WHAT THE TASK ASKS: Please extract each line of the material below word for word and leave out the pictures.

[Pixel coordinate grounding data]
==*==
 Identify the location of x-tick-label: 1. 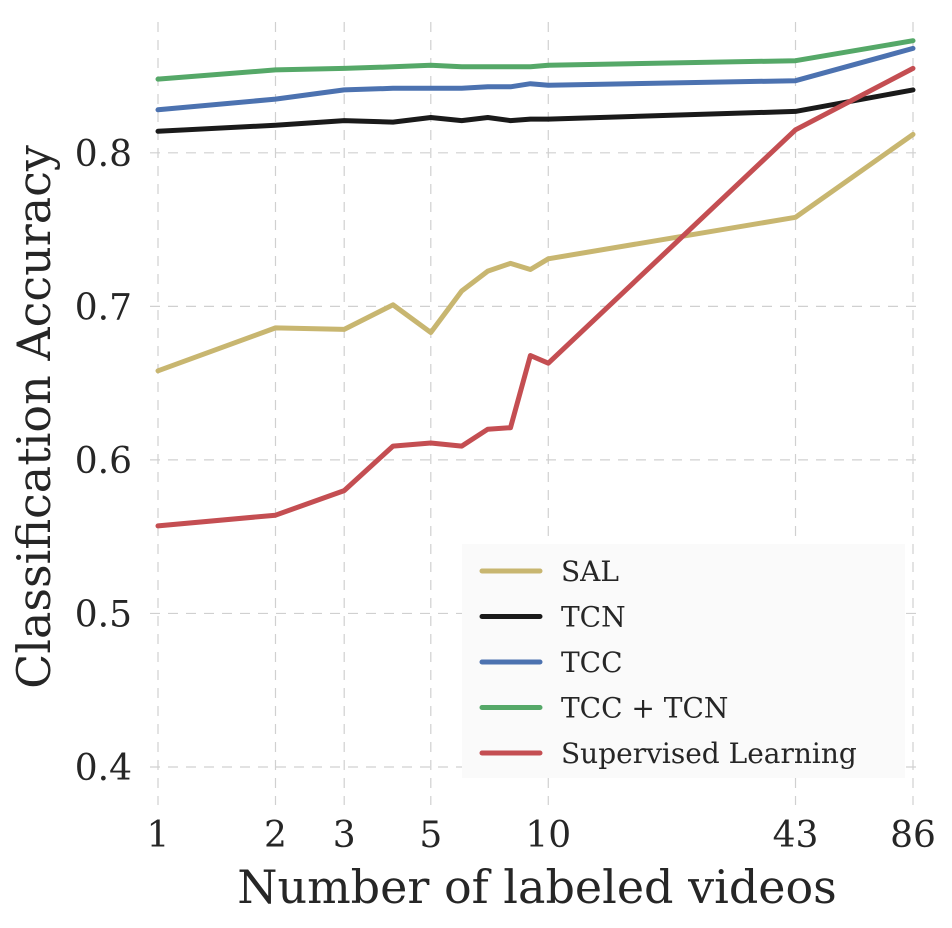
(158, 836).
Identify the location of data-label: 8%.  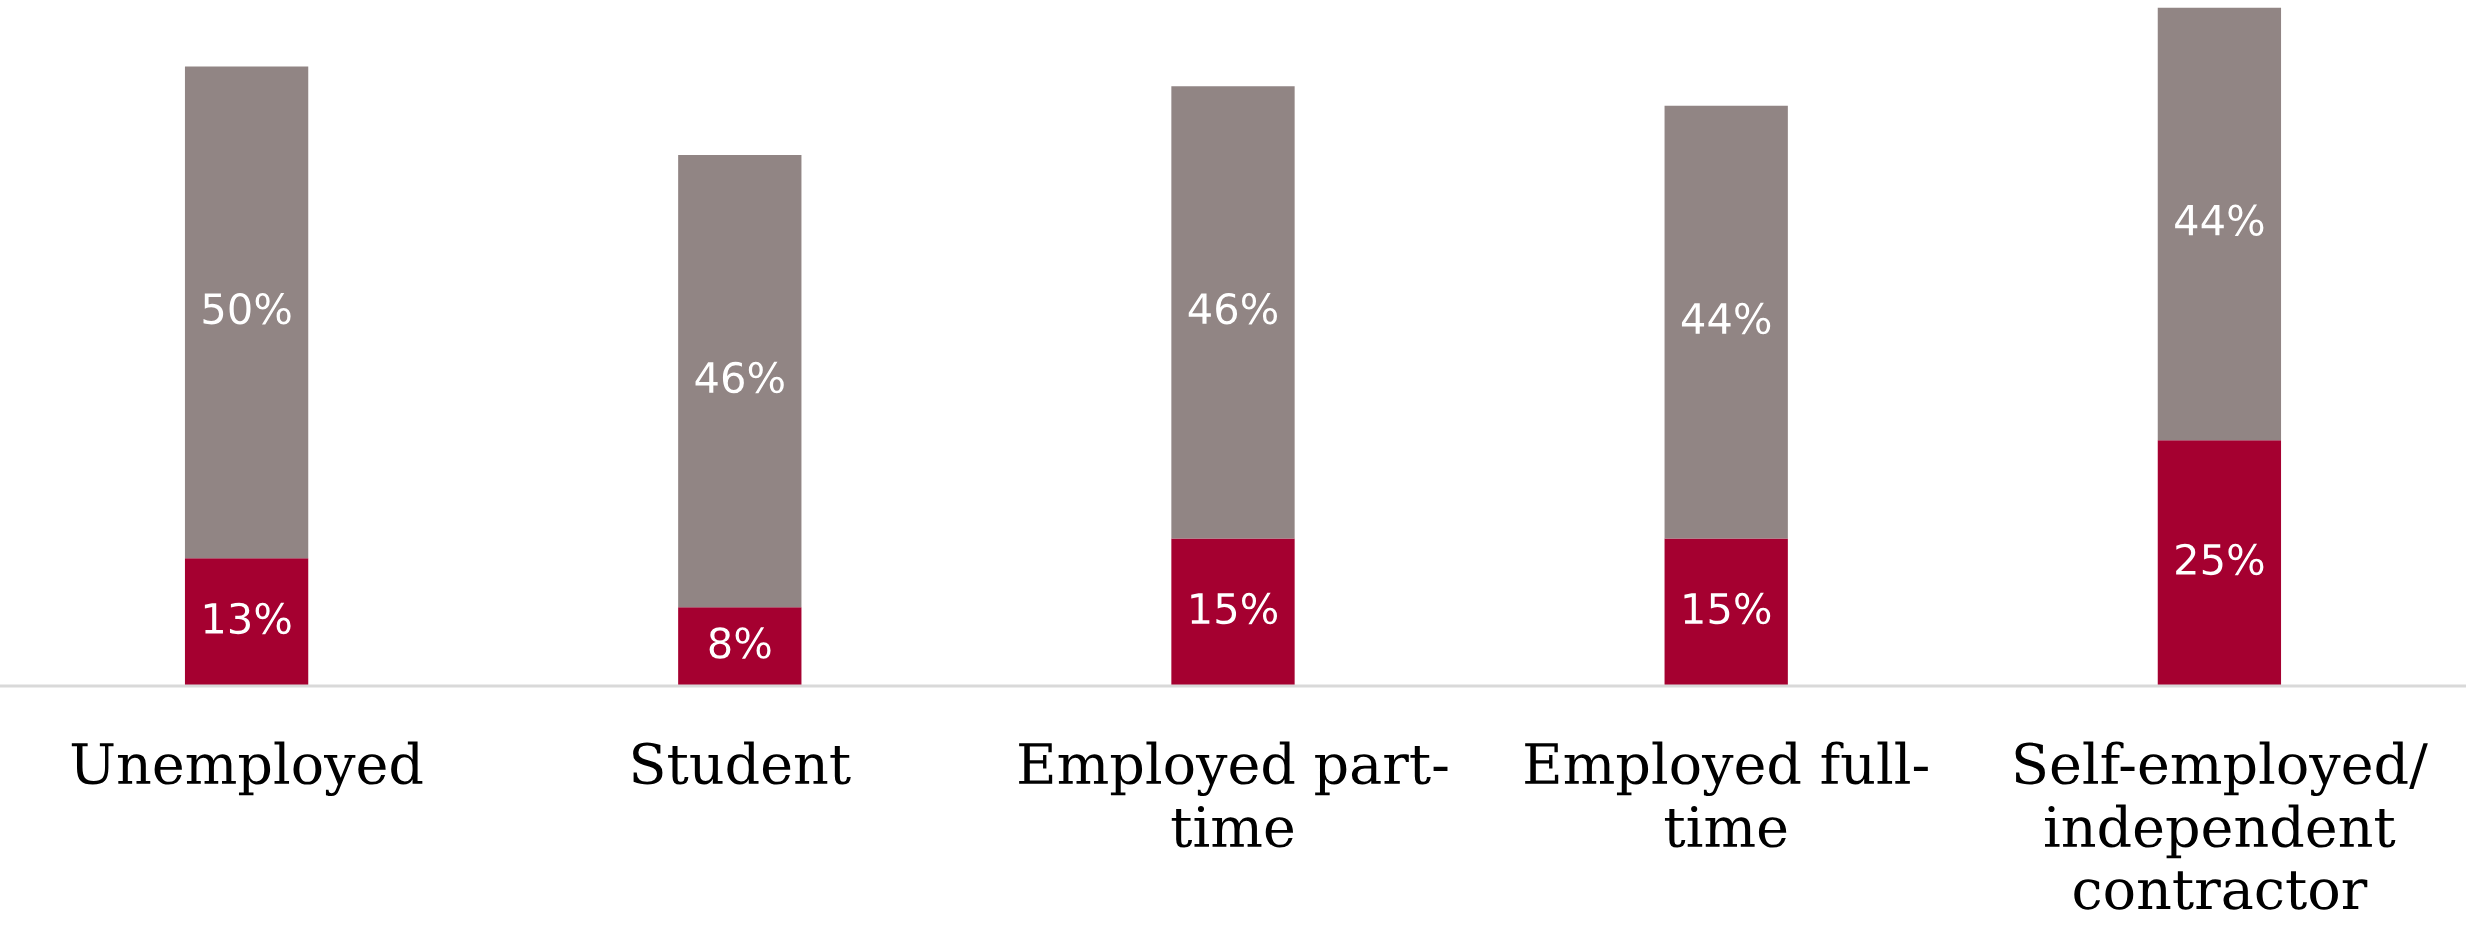
(740, 643).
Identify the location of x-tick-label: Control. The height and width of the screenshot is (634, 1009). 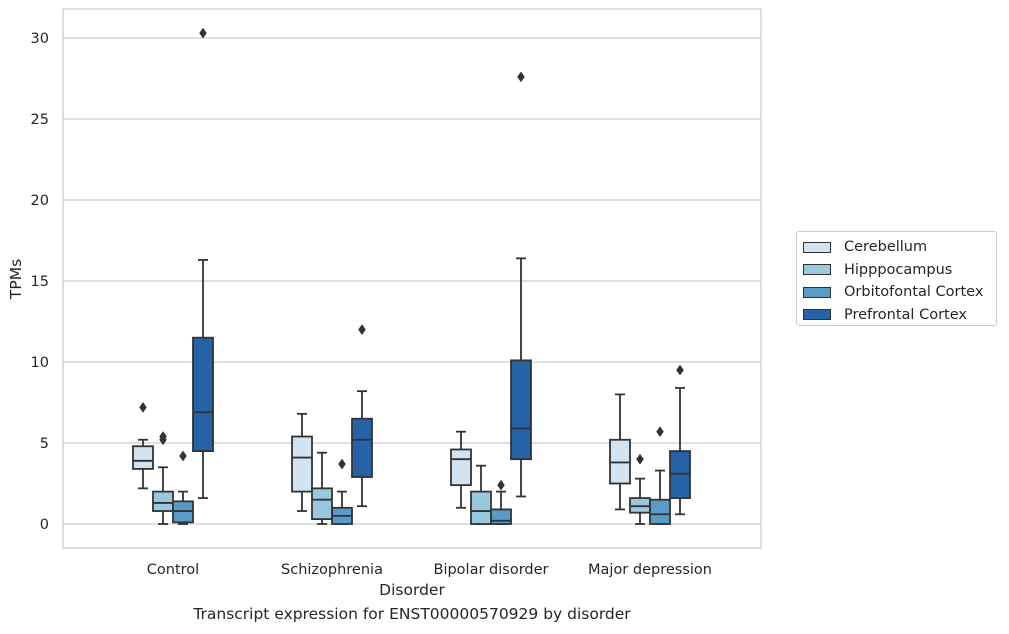
(173, 570).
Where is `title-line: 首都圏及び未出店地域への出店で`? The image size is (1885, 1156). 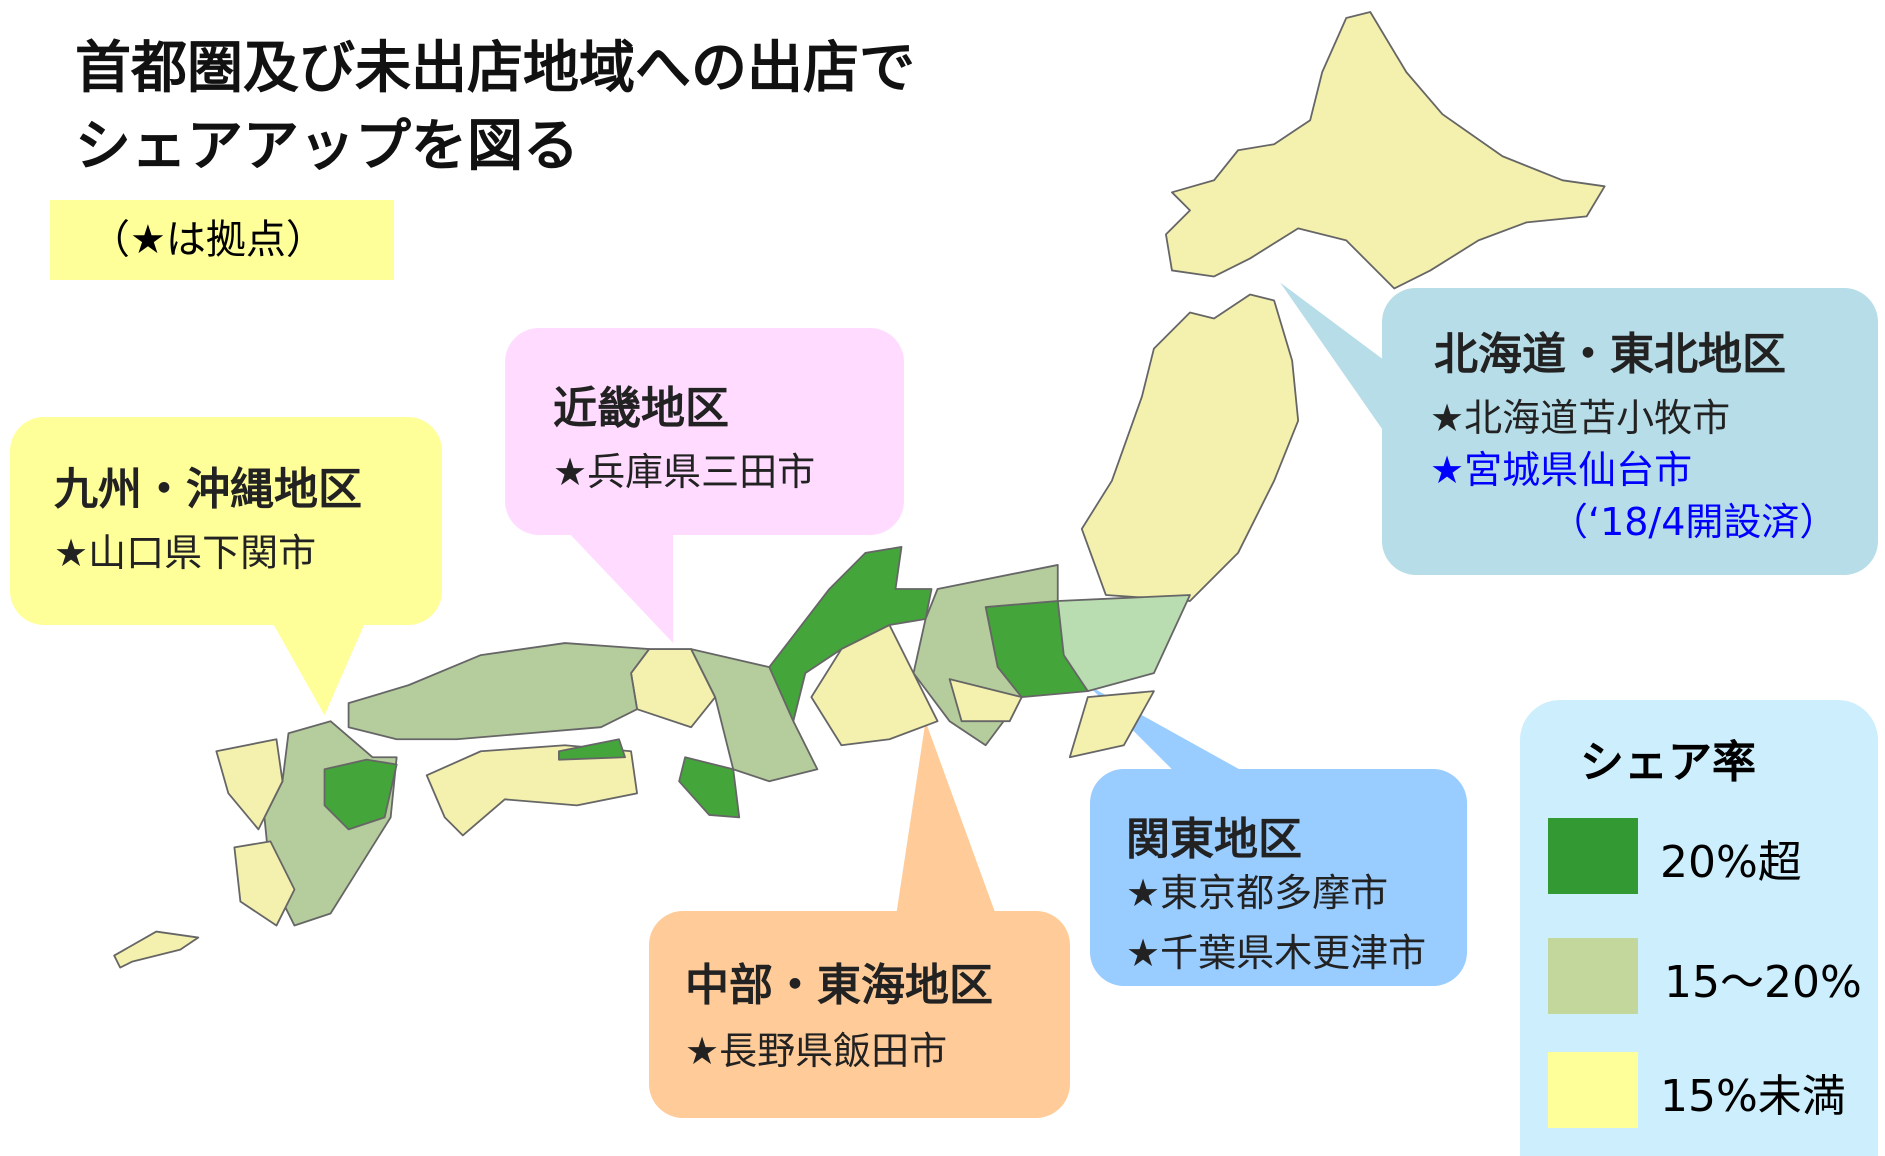
title-line: 首都圏及び未出店地域への出店で is located at coordinates (495, 68).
==*==
WORKED SOLUTION:
 Identify the location of x-tick-label: 1. 
(158, 836).
Identify the location of data-label: 8%.  
(740, 643).
Identify the location of x-tick-label: Control. The height and width of the screenshot is (634, 1009). 
(173, 570).
Where is `title-line: 首都圏及び未出店地域への出店で`? The image size is (1885, 1156). 
title-line: 首都圏及び未出店地域への出店で is located at coordinates (495, 68).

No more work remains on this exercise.